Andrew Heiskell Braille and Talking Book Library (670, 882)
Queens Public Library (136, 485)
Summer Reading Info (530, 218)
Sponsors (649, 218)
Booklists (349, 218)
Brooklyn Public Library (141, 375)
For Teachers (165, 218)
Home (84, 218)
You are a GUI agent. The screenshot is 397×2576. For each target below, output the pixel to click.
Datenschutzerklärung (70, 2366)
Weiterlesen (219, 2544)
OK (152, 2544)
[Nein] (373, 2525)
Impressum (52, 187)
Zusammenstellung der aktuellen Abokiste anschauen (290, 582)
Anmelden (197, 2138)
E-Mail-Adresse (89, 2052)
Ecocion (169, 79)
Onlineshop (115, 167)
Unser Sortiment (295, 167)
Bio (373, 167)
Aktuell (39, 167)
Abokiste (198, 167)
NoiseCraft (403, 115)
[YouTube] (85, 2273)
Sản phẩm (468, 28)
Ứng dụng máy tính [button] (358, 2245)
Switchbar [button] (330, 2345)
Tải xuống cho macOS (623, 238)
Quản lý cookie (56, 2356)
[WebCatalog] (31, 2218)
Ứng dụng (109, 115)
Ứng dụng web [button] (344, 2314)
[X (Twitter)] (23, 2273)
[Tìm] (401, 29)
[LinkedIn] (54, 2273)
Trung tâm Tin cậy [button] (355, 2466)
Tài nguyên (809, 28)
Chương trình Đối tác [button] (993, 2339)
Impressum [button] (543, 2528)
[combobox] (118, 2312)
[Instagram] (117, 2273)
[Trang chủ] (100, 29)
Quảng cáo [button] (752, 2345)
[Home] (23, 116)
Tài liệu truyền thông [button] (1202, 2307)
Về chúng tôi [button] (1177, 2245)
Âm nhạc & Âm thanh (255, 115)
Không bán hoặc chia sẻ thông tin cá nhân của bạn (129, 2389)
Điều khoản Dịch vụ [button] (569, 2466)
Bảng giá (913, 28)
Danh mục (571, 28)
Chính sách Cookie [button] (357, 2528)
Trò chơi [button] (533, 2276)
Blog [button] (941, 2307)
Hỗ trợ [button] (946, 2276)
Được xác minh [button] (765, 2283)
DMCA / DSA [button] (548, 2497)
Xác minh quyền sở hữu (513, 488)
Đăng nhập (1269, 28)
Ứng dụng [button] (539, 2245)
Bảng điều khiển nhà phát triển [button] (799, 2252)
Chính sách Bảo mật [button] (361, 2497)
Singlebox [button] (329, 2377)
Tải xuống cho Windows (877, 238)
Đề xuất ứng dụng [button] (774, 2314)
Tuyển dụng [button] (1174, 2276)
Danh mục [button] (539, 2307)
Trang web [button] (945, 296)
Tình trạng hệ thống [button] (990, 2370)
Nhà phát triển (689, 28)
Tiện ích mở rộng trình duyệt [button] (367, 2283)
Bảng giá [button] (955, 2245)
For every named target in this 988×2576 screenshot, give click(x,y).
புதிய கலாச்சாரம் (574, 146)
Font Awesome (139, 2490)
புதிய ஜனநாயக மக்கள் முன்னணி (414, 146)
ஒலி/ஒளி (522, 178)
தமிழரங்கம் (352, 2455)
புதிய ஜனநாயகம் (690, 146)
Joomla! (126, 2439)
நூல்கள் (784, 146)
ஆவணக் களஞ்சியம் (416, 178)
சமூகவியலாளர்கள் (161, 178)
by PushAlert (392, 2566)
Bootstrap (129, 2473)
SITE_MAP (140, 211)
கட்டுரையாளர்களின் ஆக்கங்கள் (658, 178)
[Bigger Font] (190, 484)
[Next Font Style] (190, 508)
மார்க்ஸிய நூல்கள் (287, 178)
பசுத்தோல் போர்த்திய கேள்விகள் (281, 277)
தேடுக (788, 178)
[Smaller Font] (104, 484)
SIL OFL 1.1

# What is needed
Would you reproduce the full listing without changing a single word?

# Result of the exercise
Andrew Heiskell Braille and Talking Book Library (670, 882)
Queens Public Library (136, 485)
Summer Reading Info (530, 218)
Sponsors (649, 218)
Booklists (349, 218)
Brooklyn Public Library (141, 375)
For Teachers (165, 218)
Home (84, 218)
You are a GUI agent. The screenshot is 397×2576. For each target below, output the pixel to click.
Datenschutzerklärung (70, 2366)
Weiterlesen (219, 2544)
OK (152, 2544)
[Nein] (373, 2525)
Impressum (52, 187)
Zusammenstellung der aktuellen Abokiste anschauen (290, 582)
Anmelden (197, 2138)
E-Mail-Adresse (89, 2052)
Ecocion (169, 79)
Onlineshop (115, 167)
Unser Sortiment (295, 167)
Bio (373, 167)
Aktuell (39, 167)
Abokiste (198, 167)
NoiseCraft (403, 115)
[YouTube] (85, 2273)
Sản phẩm (468, 28)
Ứng dụng máy tính [button] (358, 2245)
Switchbar [button] (330, 2345)
Tải xuống cho macOS (623, 238)
Quản lý cookie (56, 2356)
[WebCatalog] (31, 2218)
Ứng dụng (109, 115)
Ứng dụng web [button] (344, 2314)
[X (Twitter)] (23, 2273)
[Tìm] (401, 29)
[LinkedIn] (54, 2273)
Trung tâm Tin cậy [button] (355, 2466)
Tài nguyên (809, 28)
Chương trình Đối tác [button] (993, 2339)
Impressum [button] (543, 2528)
[combobox] (118, 2312)
[Instagram] (117, 2273)
[Trang chủ] (100, 29)
Quảng cáo [button] (752, 2345)
[Home] (23, 116)
Tài liệu truyền thông [button] (1202, 2307)
Về chúng tôi [button] (1177, 2245)
Âm nhạc & Âm thanh (255, 115)
Không bán hoặc chia sẻ thông tin cá nhân của bạn (129, 2389)
Điều khoản Dịch vụ [button] (569, 2466)
Bảng giá (913, 28)
Danh mục (571, 28)
Chính sách Cookie [button] (357, 2528)
Trò chơi [button] (533, 2276)
Blog [button] (941, 2307)
Hỗ trợ [button] (946, 2276)
Được xác minh [button] (765, 2283)
DMCA / DSA [button] (548, 2497)
Xác minh quyền sở hữu (513, 488)
Đăng nhập (1269, 28)
Ứng dụng [button] (539, 2245)
Bảng điều khiển nhà phát triển [button] (799, 2252)
Chính sách Bảo mật [button] (361, 2497)
Singlebox [button] (329, 2377)
Tải xuống cho Windows (877, 238)
Đề xuất ứng dụng [button] (774, 2314)
Tuyển dụng [button] (1174, 2276)
Danh mục [button] (539, 2307)
Trang web [button] (945, 296)
Tình trạng hệ thống [button] (990, 2370)
Nhà phát triển (689, 28)
Tiện ích mở rộng trình duyệt [button] (367, 2283)
Bảng giá [button] (955, 2245)
For every named target in this 988×2576 screenshot, give click(x,y).
புதிய கலாச்சாரம் (574, 146)
Font Awesome (139, 2490)
புதிய ஜனநாயக மக்கள் முன்னணி (414, 146)
ஒலி/ஒளி (522, 178)
தமிழரங்கம் (352, 2455)
புதிய ஜனநாயகம் (690, 146)
Joomla! (126, 2439)
நூல்கள் (784, 146)
ஆவணக் களஞ்சியம் (416, 178)
சமூகவியலாளர்கள் (161, 178)
by PushAlert (392, 2566)
Bootstrap (129, 2473)
SITE_MAP (140, 211)
கட்டுரையாளர்களின் ஆக்கங்கள் (658, 178)
[Bigger Font] (190, 484)
[Next Font Style] (190, 508)
மார்க்ஸிய நூல்கள் (287, 178)
பசுத்தோல் போர்த்திய கேள்விகள் (281, 277)
தேடுக (788, 178)
[Smaller Font] (104, 484)
SIL OFL 1.1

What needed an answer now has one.